「テレビなんか見たって、ためになるはずがないじゃないか」などと思っていませんか? 最近発表されたある研究によると、『マッドメン』や『グッド・ワイフ』といった質の高いテレビドラマには、「心の知能指数(EQ)」や「共感力」を高める効果があるそうです。学術誌『Psychology of Aesthetics, Creativity, and the Arts』に発表された、オクラホマ大学心理学科の大学院生であるJessica Blackさんと、同大学同学部のJennifer L. Barnes准教授を筆頭研究者とする研究では、参加者たちを2つに分けてテレビを視聴してもらい、両グループの比較が行われました。第1グループには『マッドメン』や『ザ・ホワイトハウス』『グッド・ワイフ』『LOST』などの高い評価を受けているテレビドラマを、第2グループには『シャーク・ウィーク』などのノンフィクション番組を見てもらいました。

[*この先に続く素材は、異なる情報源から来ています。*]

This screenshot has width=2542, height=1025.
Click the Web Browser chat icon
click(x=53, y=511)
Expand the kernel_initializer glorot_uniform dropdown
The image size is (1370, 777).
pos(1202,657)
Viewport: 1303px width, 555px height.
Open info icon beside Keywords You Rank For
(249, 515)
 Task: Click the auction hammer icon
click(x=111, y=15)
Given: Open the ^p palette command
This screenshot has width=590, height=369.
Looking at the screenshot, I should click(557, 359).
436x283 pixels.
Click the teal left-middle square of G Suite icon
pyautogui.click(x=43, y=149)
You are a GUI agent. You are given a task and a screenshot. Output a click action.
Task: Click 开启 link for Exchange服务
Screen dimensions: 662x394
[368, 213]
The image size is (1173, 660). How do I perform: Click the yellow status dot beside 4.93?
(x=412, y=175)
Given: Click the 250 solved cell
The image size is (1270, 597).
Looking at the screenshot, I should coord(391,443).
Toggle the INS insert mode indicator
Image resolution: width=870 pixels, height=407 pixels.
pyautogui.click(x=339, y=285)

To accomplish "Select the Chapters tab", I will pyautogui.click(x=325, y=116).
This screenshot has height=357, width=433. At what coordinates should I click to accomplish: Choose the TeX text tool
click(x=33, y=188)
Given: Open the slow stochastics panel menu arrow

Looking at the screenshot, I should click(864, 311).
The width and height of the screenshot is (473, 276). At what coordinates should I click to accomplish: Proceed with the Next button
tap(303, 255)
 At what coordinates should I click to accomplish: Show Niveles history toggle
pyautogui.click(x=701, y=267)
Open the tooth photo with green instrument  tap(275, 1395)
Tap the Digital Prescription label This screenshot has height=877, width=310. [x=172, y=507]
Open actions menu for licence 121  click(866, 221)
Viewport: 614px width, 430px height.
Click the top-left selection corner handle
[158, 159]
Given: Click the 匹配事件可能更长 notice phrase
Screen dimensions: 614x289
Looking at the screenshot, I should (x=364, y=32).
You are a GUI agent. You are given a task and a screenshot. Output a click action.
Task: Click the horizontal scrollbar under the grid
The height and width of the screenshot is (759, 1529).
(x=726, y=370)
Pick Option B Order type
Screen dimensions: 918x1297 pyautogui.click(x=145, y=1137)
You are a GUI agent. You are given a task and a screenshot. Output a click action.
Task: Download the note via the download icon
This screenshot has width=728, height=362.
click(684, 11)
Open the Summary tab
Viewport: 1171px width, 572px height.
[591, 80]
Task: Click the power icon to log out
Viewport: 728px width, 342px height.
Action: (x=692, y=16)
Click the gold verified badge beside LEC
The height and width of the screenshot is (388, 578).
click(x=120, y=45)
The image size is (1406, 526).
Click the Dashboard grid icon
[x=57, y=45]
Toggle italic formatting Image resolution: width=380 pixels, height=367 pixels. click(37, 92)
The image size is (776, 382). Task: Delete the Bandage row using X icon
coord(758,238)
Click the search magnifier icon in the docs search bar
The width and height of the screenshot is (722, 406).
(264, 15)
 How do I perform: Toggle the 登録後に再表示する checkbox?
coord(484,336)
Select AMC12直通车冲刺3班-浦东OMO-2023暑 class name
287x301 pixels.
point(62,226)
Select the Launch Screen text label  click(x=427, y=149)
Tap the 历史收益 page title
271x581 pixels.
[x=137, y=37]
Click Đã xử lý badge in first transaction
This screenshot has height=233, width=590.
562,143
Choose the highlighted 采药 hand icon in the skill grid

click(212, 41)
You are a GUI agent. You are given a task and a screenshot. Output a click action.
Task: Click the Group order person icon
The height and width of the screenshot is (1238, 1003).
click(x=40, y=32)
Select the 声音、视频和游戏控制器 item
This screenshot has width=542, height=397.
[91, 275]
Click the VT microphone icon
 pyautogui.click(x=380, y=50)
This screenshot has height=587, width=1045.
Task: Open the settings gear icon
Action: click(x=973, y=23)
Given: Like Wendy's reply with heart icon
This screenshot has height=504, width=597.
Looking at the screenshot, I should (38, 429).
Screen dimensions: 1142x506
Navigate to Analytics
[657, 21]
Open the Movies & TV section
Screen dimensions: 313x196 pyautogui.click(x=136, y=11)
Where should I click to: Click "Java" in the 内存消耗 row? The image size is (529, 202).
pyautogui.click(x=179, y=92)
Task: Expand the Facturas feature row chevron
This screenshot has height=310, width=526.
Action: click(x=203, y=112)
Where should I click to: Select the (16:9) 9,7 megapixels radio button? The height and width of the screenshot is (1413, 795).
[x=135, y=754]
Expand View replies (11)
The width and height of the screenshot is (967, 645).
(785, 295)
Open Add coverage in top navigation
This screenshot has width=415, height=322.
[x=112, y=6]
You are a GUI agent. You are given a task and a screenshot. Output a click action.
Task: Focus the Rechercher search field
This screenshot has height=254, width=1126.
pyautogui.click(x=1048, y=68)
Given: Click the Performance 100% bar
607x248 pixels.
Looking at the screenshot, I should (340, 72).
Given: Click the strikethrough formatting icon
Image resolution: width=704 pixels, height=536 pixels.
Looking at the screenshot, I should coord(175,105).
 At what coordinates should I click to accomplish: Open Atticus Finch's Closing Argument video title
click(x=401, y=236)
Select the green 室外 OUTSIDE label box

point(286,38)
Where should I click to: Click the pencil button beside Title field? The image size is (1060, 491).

そのあと、参加者たち全員に、心理学者がEQを測定するためによく用いる「Reading the Mind in the Eyes」テストを受けてもらいました。すると、テレビドラマを見たグループが出した共感力のスコアは、ノンフィクションを見たグループのそれと比べて著しく高かったのです。架空の人物たちが苦難を経験する様子を目の当たりにすることによって、たとえば、「もし自分がその登場人物の立場だったら」というように、彼らが抱える問題をさまざまな角度から考えるようになるからではないか、とBlackさんとBarnes准教授は推測しています。
多くの人たちが、共感力とEQは、「良き人であること」の根幹を成すものだと考えています。これなら、良質なテレビ番組をもっと見る絶好の言い訳になるかもしれませんね。